### Supplied material
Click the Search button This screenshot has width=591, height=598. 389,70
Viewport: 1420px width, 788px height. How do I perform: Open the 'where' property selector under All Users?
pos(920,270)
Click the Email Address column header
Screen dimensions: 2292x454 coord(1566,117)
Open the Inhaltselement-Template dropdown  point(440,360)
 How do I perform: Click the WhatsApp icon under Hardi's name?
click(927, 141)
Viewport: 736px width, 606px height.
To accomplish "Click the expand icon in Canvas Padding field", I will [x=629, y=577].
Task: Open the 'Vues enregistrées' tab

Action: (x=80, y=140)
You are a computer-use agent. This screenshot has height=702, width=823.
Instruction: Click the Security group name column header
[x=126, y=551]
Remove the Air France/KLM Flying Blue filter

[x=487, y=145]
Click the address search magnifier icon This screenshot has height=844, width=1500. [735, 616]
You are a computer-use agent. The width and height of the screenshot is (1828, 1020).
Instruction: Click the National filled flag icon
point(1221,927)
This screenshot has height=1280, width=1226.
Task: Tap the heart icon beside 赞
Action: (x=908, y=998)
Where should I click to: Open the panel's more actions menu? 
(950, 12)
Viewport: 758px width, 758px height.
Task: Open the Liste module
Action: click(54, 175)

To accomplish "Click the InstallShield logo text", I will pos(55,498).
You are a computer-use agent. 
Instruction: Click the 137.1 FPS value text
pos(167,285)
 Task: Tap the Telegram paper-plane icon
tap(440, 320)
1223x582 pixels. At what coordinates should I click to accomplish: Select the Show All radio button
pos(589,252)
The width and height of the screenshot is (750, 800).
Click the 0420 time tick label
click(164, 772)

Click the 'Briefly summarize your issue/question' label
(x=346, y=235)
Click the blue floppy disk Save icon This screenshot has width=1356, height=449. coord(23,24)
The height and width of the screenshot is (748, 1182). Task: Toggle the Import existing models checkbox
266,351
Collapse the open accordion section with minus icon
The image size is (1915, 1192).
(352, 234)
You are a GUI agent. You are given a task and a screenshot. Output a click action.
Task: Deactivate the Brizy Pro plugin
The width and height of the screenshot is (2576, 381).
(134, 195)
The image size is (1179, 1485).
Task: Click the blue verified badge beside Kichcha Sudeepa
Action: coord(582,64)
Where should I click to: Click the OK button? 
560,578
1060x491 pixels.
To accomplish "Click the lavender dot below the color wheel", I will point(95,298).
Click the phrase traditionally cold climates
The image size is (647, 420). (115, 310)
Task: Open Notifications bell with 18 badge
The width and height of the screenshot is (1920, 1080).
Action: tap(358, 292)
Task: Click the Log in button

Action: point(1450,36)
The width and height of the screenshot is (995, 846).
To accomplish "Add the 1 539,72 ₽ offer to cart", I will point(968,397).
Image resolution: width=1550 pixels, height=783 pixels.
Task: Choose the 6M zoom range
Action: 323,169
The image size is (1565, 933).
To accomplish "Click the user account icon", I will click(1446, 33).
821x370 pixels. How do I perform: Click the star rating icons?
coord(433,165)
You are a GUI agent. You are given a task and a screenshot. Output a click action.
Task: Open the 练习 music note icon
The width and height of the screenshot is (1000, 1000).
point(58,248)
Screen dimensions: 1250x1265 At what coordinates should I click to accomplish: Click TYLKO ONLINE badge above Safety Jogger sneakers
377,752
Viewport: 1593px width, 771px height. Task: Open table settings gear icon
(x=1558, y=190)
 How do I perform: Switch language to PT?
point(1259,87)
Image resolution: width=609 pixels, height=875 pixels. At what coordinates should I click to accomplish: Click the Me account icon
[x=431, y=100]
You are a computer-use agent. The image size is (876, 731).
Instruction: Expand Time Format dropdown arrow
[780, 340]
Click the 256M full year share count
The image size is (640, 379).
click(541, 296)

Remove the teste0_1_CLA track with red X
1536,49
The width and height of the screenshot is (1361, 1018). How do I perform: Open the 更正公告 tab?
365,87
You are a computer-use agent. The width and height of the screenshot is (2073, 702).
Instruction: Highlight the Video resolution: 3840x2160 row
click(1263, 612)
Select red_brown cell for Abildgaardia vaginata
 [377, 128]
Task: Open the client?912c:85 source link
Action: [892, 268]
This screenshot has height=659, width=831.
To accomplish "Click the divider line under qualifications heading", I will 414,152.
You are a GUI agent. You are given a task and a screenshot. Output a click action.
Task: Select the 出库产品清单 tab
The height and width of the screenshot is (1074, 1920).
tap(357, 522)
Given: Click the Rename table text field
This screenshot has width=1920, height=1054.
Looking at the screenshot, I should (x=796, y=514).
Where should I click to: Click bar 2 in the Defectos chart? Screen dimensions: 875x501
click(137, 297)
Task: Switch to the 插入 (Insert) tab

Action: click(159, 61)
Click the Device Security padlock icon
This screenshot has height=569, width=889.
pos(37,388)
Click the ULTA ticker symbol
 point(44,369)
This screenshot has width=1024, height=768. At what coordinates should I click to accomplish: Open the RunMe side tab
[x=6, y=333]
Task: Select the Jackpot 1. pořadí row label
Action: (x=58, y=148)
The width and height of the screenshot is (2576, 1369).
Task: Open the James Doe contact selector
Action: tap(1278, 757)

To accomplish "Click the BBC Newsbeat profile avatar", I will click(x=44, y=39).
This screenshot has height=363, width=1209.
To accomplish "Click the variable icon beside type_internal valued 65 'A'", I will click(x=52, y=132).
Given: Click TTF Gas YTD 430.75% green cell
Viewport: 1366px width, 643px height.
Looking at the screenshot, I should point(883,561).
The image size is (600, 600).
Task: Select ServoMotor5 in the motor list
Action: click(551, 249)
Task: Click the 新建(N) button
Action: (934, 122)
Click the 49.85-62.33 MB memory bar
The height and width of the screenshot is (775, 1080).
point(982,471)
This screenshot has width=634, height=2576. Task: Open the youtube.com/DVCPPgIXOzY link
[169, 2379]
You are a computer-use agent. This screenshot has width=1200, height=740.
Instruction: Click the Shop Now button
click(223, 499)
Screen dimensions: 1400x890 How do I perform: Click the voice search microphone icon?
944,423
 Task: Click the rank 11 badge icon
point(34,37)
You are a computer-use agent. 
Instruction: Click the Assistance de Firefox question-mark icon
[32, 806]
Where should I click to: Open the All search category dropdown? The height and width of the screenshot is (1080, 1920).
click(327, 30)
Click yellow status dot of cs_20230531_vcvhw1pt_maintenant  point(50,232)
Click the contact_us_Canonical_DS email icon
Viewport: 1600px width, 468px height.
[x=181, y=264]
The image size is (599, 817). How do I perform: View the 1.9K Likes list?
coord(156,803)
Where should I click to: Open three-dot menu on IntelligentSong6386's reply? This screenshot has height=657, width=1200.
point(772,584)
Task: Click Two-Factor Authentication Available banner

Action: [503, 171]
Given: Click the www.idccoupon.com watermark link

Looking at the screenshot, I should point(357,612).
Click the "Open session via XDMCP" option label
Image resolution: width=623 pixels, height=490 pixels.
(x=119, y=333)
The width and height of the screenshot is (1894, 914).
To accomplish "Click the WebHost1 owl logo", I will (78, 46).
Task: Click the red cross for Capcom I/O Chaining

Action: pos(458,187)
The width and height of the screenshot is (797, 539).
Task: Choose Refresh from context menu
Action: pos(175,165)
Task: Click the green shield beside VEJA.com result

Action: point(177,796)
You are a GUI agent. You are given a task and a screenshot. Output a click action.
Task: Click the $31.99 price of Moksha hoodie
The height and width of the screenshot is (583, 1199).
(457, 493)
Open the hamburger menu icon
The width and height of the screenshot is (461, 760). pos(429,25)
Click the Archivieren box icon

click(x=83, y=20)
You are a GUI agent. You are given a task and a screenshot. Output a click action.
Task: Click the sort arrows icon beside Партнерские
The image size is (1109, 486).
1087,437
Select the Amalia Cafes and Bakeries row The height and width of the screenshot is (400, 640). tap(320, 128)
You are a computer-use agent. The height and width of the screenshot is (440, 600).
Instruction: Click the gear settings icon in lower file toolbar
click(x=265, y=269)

### Required work
Given the word "field", show every line of the records that contains it.

### Exercise output
To accomplish "Click the expand icon in Canvas Padding field", I will [x=629, y=577].
Given: Click the Rename table text field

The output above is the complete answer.